## START

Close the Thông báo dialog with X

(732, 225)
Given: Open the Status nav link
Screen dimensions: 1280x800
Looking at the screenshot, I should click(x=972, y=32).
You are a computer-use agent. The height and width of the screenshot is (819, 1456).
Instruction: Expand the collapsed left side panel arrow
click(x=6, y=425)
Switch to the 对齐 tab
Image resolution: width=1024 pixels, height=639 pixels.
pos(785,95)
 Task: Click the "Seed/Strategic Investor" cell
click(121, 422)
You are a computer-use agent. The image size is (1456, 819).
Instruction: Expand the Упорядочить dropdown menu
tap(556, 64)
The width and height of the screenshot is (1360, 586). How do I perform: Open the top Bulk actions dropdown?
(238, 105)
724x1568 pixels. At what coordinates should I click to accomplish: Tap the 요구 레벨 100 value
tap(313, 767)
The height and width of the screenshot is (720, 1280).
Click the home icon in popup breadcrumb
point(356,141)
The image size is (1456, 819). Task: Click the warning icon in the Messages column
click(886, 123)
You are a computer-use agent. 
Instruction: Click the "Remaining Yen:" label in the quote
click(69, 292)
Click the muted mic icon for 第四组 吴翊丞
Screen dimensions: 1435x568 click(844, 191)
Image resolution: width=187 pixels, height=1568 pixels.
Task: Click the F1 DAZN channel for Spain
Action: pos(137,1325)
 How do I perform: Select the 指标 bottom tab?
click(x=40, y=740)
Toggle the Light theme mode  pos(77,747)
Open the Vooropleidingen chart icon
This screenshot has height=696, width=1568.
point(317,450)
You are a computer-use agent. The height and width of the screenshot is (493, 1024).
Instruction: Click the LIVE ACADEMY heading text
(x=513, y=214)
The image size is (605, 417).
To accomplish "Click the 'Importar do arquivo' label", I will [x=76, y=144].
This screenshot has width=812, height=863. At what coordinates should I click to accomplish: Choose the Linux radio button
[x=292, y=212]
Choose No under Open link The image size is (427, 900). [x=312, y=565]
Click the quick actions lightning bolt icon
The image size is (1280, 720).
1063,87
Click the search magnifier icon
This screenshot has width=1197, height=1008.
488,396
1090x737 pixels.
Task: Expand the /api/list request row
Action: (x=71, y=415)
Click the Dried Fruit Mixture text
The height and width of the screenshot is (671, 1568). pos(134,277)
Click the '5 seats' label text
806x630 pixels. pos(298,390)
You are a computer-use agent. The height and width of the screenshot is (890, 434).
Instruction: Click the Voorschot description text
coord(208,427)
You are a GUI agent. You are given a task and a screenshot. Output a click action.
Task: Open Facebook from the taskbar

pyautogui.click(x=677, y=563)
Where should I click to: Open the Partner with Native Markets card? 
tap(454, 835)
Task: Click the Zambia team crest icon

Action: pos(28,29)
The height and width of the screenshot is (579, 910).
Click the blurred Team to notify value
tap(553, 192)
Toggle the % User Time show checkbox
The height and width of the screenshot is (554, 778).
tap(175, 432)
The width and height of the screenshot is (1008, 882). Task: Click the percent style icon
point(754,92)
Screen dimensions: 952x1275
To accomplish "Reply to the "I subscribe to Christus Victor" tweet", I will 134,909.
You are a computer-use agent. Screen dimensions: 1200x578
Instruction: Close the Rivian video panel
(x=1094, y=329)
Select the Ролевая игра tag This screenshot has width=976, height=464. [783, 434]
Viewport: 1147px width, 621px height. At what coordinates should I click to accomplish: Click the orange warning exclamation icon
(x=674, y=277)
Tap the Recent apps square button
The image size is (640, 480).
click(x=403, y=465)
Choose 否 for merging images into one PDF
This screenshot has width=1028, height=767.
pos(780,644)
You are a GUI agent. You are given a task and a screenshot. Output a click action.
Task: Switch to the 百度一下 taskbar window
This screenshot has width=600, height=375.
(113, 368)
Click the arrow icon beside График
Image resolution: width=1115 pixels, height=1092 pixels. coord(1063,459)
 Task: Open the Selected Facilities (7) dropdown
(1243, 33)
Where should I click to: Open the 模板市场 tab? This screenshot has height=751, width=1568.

## END

WORK TO BE COMPLETED »
Rewrite every item above so that "computer-use agent" reads "screen assistant", leaving the rest untouched.

RESULT FOR THIS TASK »
Close the Thông báo dialog with X

(732, 225)
Given: Open the Status nav link
Screen dimensions: 1280x800
Looking at the screenshot, I should click(x=972, y=32).
You are a screen assistant. The height and width of the screenshot is (819, 1456).
Instruction: Expand the collapsed left side panel arrow
click(x=6, y=425)
Switch to the 对齐 tab
Image resolution: width=1024 pixels, height=639 pixels.
pos(785,95)
 Task: Click the "Seed/Strategic Investor" cell
click(121, 422)
You are a screen assistant. The image size is (1456, 819).
Instruction: Expand the Упорядочить dropdown menu
tap(556, 64)
The width and height of the screenshot is (1360, 586). How do I perform: Open the top Bulk actions dropdown?
(238, 105)
724x1568 pixels. At what coordinates should I click to accomplish: Tap the 요구 레벨 100 value
tap(313, 767)
The height and width of the screenshot is (720, 1280).
Click the home icon in popup breadcrumb
point(356,141)
The image size is (1456, 819). Task: Click the warning icon in the Messages column
click(886, 123)
You are a screen assistant. 
Instruction: Click the "Remaining Yen:" label in the quote
click(69, 292)
Click the muted mic icon for 第四组 吴翊丞
Screen dimensions: 1435x568 click(844, 191)
Image resolution: width=187 pixels, height=1568 pixels.
Task: Click the F1 DAZN channel for Spain
Action: pos(137,1325)
 How do I perform: Select the 指标 bottom tab?
click(x=40, y=740)
Toggle the Light theme mode  pos(77,747)
Open the Vooropleidingen chart icon
This screenshot has height=696, width=1568.
point(317,450)
You are a screen assistant. The height and width of the screenshot is (493, 1024).
Instruction: Click the LIVE ACADEMY heading text
(x=513, y=214)
The image size is (605, 417).
To accomplish "Click the 'Importar do arquivo' label", I will [x=76, y=144].
This screenshot has width=812, height=863. At what coordinates should I click to accomplish: Choose the Linux radio button
[x=292, y=212]
Choose No under Open link The image size is (427, 900). [x=312, y=565]
Click the quick actions lightning bolt icon
The image size is (1280, 720).
1063,87
Click the search magnifier icon
This screenshot has width=1197, height=1008.
488,396
1090x737 pixels.
Task: Expand the /api/list request row
Action: (x=71, y=415)
Click the Dried Fruit Mixture text
The height and width of the screenshot is (671, 1568). pos(134,277)
Click the '5 seats' label text
806x630 pixels. pos(298,390)
You are a screen assistant. The height and width of the screenshot is (890, 434).
Instruction: Click the Voorschot description text
coord(208,427)
You are a GUI agent. You are given a task and a screenshot. Output a click action.
Task: Open Facebook from the taskbar

pyautogui.click(x=677, y=563)
Where should I click to: Open the Partner with Native Markets card? 
tap(454, 835)
Task: Click the Zambia team crest icon

Action: pos(28,29)
The height and width of the screenshot is (579, 910).
Click the blurred Team to notify value
tap(553, 192)
Toggle the % User Time show checkbox
The height and width of the screenshot is (554, 778).
tap(175, 432)
The width and height of the screenshot is (1008, 882). Task: Click the percent style icon
point(754,92)
Screen dimensions: 952x1275
To accomplish "Reply to the "I subscribe to Christus Victor" tweet", I will 134,909.
You are a screen assistant. Screen dimensions: 1200x578
Instruction: Close the Rivian video panel
(x=1094, y=329)
Select the Ролевая игра tag This screenshot has width=976, height=464. [783, 434]
Viewport: 1147px width, 621px height. At what coordinates should I click to accomplish: Click the orange warning exclamation icon
(x=674, y=277)
Tap the Recent apps square button
The image size is (640, 480).
click(x=403, y=465)
Choose 否 for merging images into one PDF
This screenshot has width=1028, height=767.
pos(780,644)
You are a GUI agent. You are given a task and a screenshot. Output a click action.
Task: Switch to the 百度一下 taskbar window
This screenshot has width=600, height=375.
(113, 368)
Click the arrow icon beside График
Image resolution: width=1115 pixels, height=1092 pixels. coord(1063,459)
 Task: Open the Selected Facilities (7) dropdown
(1243, 33)
Where should I click to: Open the 模板市场 tab? This screenshot has height=751, width=1568.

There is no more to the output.